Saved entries
....
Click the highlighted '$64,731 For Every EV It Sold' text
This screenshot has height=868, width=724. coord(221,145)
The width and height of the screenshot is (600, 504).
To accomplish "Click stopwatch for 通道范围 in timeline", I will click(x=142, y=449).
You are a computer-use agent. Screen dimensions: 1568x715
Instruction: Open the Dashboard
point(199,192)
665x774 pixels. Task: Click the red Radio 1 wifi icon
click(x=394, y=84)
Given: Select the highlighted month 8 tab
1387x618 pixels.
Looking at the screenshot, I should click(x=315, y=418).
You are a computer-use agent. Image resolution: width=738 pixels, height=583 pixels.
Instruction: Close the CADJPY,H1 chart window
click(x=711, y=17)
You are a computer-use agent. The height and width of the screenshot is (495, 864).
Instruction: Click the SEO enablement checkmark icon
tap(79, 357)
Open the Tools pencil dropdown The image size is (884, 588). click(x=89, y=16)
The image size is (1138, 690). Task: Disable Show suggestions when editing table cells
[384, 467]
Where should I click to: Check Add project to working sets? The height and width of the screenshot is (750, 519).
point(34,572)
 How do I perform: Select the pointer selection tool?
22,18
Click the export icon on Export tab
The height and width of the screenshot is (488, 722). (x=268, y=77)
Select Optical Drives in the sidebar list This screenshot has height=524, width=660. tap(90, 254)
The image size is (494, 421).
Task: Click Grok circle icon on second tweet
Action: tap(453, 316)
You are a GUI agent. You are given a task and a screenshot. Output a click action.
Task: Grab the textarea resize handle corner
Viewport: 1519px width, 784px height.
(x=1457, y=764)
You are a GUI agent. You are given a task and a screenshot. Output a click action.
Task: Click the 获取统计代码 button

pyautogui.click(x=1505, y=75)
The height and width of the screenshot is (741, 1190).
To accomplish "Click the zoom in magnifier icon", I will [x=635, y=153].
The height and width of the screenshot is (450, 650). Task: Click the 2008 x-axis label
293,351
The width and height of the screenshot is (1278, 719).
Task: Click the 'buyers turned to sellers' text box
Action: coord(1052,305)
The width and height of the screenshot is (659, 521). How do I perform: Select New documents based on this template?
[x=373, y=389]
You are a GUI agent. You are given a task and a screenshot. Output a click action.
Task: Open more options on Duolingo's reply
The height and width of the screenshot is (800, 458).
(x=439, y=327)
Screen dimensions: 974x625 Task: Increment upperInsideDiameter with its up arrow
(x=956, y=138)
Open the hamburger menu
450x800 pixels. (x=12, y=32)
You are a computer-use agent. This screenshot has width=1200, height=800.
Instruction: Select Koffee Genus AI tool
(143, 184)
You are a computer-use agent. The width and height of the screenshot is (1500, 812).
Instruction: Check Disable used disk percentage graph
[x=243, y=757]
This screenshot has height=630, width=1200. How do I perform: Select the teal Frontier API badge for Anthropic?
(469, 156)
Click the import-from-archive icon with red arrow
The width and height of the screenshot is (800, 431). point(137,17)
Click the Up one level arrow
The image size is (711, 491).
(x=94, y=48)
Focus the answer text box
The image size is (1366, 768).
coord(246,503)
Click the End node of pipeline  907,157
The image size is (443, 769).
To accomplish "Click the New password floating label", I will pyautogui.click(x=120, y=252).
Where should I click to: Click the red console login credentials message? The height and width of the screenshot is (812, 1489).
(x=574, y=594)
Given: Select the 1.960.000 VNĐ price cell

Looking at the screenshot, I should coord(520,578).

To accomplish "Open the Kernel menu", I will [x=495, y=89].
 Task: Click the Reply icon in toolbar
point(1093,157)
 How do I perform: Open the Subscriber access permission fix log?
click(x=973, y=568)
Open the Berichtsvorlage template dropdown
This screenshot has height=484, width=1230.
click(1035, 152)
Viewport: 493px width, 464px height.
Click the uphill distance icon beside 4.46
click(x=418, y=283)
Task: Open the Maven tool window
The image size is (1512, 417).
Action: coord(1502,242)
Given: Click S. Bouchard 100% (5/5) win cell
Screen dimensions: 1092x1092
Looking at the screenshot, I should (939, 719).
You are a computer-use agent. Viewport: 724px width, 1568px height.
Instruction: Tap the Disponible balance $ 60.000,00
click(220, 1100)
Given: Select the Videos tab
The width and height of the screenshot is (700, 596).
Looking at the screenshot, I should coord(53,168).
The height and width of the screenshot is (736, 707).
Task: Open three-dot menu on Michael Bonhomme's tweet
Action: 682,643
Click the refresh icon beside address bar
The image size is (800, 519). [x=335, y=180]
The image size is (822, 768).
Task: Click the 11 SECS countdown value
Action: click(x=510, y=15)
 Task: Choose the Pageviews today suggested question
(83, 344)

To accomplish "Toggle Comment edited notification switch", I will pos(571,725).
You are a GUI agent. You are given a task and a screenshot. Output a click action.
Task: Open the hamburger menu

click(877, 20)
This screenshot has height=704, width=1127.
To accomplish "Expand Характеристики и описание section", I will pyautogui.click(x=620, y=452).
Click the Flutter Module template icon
....
▶ _Assignment_: A word-for-word copy of the data is what should be returned.

▶ _Result_:
Click the highlighted '$64,731 For Every EV It Sold' text
This screenshot has height=868, width=724. coord(221,145)
The width and height of the screenshot is (600, 504).
To accomplish "Click stopwatch for 通道范围 in timeline", I will click(x=142, y=449).
You are a computer-use agent. Screen dimensions: 1568x715
Instruction: Open the Dashboard
point(199,192)
665x774 pixels. Task: Click the red Radio 1 wifi icon
click(x=394, y=84)
Given: Select the highlighted month 8 tab
1387x618 pixels.
Looking at the screenshot, I should click(x=315, y=418).
You are a computer-use agent. Image resolution: width=738 pixels, height=583 pixels.
Instruction: Close the CADJPY,H1 chart window
click(x=711, y=17)
You are a computer-use agent. The height and width of the screenshot is (495, 864).
Instruction: Click the SEO enablement checkmark icon
tap(79, 357)
Open the Tools pencil dropdown The image size is (884, 588). click(x=89, y=16)
The image size is (1138, 690). Task: Disable Show suggestions when editing table cells
[384, 467]
Where should I click to: Check Add project to working sets? The height and width of the screenshot is (750, 519).
point(34,572)
 How do I perform: Select the pointer selection tool?
22,18
Click the export icon on Export tab
The height and width of the screenshot is (488, 722). (x=268, y=77)
Select Optical Drives in the sidebar list This screenshot has height=524, width=660. tap(90, 254)
The image size is (494, 421).
Task: Click Grok circle icon on second tweet
Action: tap(453, 316)
You are a GUI agent. You are given a task and a screenshot. Output a click action.
Task: Grab the textarea resize handle corner
Viewport: 1519px width, 784px height.
(x=1457, y=764)
You are a GUI agent. You are given a task and a screenshot. Output a click action.
Task: Click the 获取统计代码 button

pyautogui.click(x=1505, y=75)
The height and width of the screenshot is (741, 1190).
To accomplish "Click the zoom in magnifier icon", I will [x=635, y=153].
The height and width of the screenshot is (450, 650). Task: Click the 2008 x-axis label
293,351
The width and height of the screenshot is (1278, 719).
Task: Click the 'buyers turned to sellers' text box
Action: coord(1052,305)
The width and height of the screenshot is (659, 521). How do I perform: Select New documents based on this template?
[x=373, y=389]
You are a GUI agent. You are given a task and a screenshot. Output a click action.
Task: Open more options on Duolingo's reply
The height and width of the screenshot is (800, 458).
(x=439, y=327)
Screen dimensions: 974x625 Task: Increment upperInsideDiameter with its up arrow
(x=956, y=138)
Open the hamburger menu
450x800 pixels. (x=12, y=32)
You are a computer-use agent. This screenshot has width=1200, height=800.
Instruction: Select Koffee Genus AI tool
(143, 184)
You are a computer-use agent. The width and height of the screenshot is (1500, 812).
Instruction: Check Disable used disk percentage graph
[x=243, y=757]
This screenshot has height=630, width=1200. How do I perform: Select the teal Frontier API badge for Anthropic?
(469, 156)
Click the import-from-archive icon with red arrow
The width and height of the screenshot is (800, 431). point(137,17)
Click the Up one level arrow
The image size is (711, 491).
(x=94, y=48)
Focus the answer text box
The image size is (1366, 768).
coord(246,503)
Click the End node of pipeline  907,157
The image size is (443, 769).
To accomplish "Click the New password floating label", I will pyautogui.click(x=120, y=252).
Where should I click to: Click the red console login credentials message? The height and width of the screenshot is (812, 1489).
(x=574, y=594)
Given: Select the 1.960.000 VNĐ price cell

Looking at the screenshot, I should coord(520,578).

To accomplish "Open the Kernel menu", I will [x=495, y=89].
 Task: Click the Reply icon in toolbar
point(1093,157)
 How do I perform: Open the Subscriber access permission fix log?
click(x=973, y=568)
Open the Berichtsvorlage template dropdown
This screenshot has height=484, width=1230.
click(1035, 152)
Viewport: 493px width, 464px height.
Click the uphill distance icon beside 4.46
click(x=418, y=283)
Task: Open the Maven tool window
The image size is (1512, 417).
Action: coord(1502,242)
Given: Click S. Bouchard 100% (5/5) win cell
Screen dimensions: 1092x1092
Looking at the screenshot, I should (939, 719).
You are a computer-use agent. Viewport: 724px width, 1568px height.
Instruction: Tap the Disponible balance $ 60.000,00
click(220, 1100)
Given: Select the Videos tab
The width and height of the screenshot is (700, 596).
Looking at the screenshot, I should coord(53,168).
The height and width of the screenshot is (736, 707).
Task: Open three-dot menu on Michael Bonhomme's tweet
Action: 682,643
Click the refresh icon beside address bar
The image size is (800, 519). [x=335, y=180]
The image size is (822, 768).
Task: Click the 11 SECS countdown value
Action: click(x=510, y=15)
 Task: Choose the Pageviews today suggested question
(83, 344)

To accomplish "Toggle Comment edited notification switch", I will pos(571,725).
You are a GUI agent. You are given a task and a screenshot. Output a click action.
Task: Open the hamburger menu

click(877, 20)
This screenshot has height=704, width=1127.
To accomplish "Expand Характеристики и описание section", I will pyautogui.click(x=620, y=452).
Click the Flutter Module template icon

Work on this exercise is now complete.